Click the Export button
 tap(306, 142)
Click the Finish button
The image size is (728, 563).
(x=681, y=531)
---
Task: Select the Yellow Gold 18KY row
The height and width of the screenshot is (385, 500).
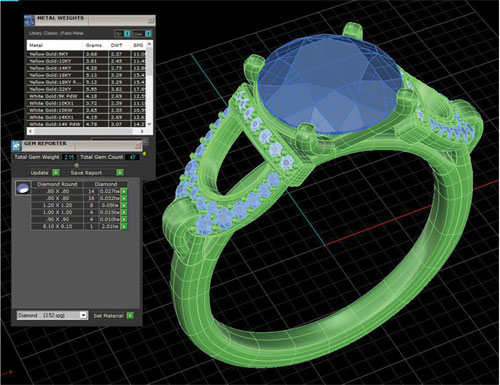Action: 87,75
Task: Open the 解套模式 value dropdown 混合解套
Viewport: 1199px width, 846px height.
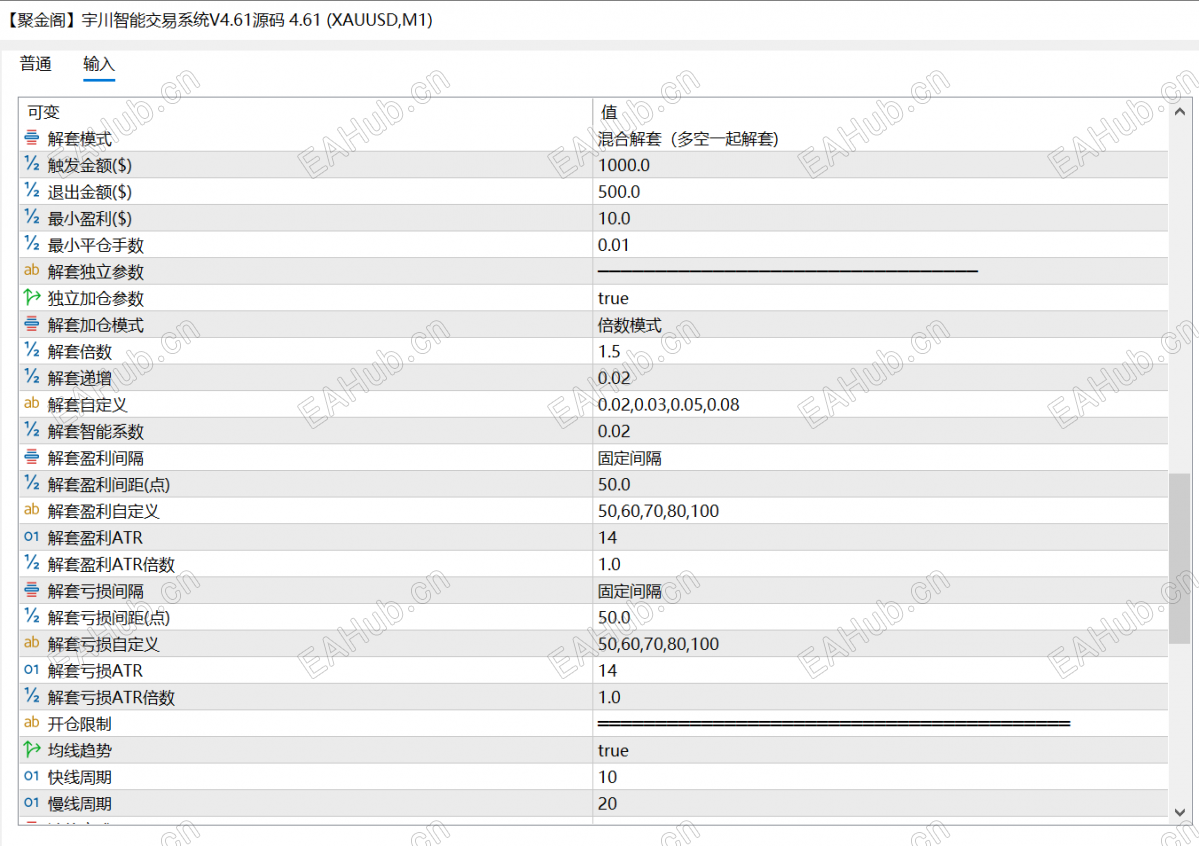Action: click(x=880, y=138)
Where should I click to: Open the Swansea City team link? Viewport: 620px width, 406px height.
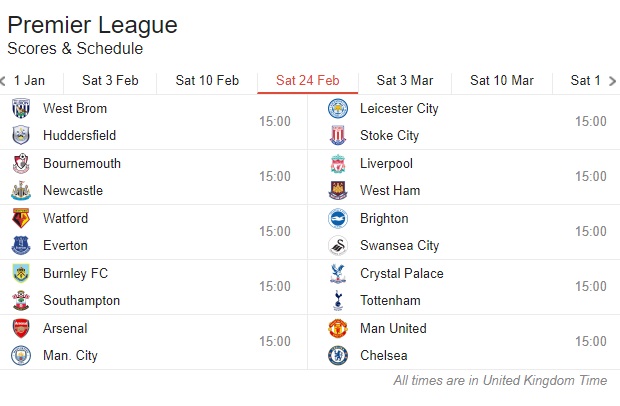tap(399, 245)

» **Exercise details**
Rewrite the lines between the one holding "Task: Select the Yellow Gold 18KY row" and the one holding "tap(399, 245)", inclusive, substituting "Display" for "Viewport" and changing nothing else. Omit the pictures from your answer.

» **Answer to this task**
Task: Select the Yellow Gold 18KY row
The height and width of the screenshot is (385, 500).
Action: 87,75
Task: Open the 解套模式 value dropdown 混合解套
Display: 1199px width, 846px height.
Action: click(x=880, y=138)
Where should I click to: Open the Swansea City team link? Display: 620px width, 406px height.
tap(399, 245)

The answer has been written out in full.